SOURCE PASSAGE |
Entrepreneurship and informal economies

Sighted in an East Memphis neighborhood.

I’m very fascinated by the ways in which people supplement or create incomes through informal and underground economies. These are strategic methods used to create household or individual income and are untaxed and sometimes illegal. My curiosity centers around the questions of what causes people to go into these forms of business and how they decide what to sell (presumably this has to do with supply and demand economics). What needs, desires and structural forces are behind this crafty entrepreneurship? Are the profit margins worth the effort, and how are prices determined? How much is made on average, and what is done with the income? Are there neighborhood territories marked by vendors, goods hawkers or service-providers, as there are with some illegal drugs and services?

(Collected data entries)

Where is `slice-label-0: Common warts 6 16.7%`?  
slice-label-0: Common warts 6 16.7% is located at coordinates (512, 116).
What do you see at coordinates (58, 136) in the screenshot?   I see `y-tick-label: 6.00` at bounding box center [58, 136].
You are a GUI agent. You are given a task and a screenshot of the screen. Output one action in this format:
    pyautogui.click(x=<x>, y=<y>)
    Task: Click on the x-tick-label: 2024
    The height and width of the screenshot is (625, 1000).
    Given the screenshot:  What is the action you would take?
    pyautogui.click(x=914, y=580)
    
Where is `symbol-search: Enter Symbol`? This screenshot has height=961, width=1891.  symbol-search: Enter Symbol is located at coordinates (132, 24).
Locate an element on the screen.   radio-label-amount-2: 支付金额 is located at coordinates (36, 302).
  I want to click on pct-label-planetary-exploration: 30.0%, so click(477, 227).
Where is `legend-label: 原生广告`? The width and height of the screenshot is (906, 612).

ASSIGNMENT 1 | Quote the stretch of the passage on informal economies from "Entrepreneurship and informal economies" through "drugs and services?".
ASSIGNMENT 2 | Continue the passage on informal economies, picking up after its final sentence.

FINAL ANSWER 1 |
Entrepreneurship and informal economies

Sighted in an East Memphis neighborhood.

I’m very fascinated by the ways in which people supplement or create incomes through informal and underground economies. These are strategic methods used to create household or individual income and are untaxed and sometimes illegal. My curiosity centers around the questions of what causes people to go into these forms of business and how they decide what to sell (presumably this has to do with supply and demand economics). What needs, desires and structural forces are behind this crafty entrepreneurship? Are the profit margins worth the effort, and how are prices determined? How much is made on average, and what is done with the income? Are there neighborhood territories marked by vendors, goods hawkers or service-providers, as there are with some illegal drugs and services?

FINAL ANSWER 2 |
I think my curiosity stems in part from my own lifetime of entrepreneurship, which started as early as the rite of passage undertaken by many American children – the corner lemonade stand, complete with cardboard box storefront and funded by investors who were willing to take a financial risk (a.k.a. your parents). Then there was middle school, when I sold candy on the school bus in the mornings. In high school, I also sold candy, but – get this – I did it in my 9th grade math class (my teacher allowed me to do this during the first five minutes, perhaps because he was impressed with my interest in business, but more likely because he was a lazy teacher who didn’t really give a damn). From high school and on, there was never a moment in which I wasn’t involved in some method of making money for myself, probably because it was a way for me to feel like I had power as a minor, and because I wanted things for myself. And this was aside from the “regular” jobs I had in retail. When I was in college, I worked at the library, for the student paper, as a writing tutor, and as an assistant in the anthropology department. As for my informal income, I ran an Etsy shop, babysat, pet sat, house sat, tutored, cleaned offices, catered and served at private parties, did the books at a local mechanic shop, and the list goes on.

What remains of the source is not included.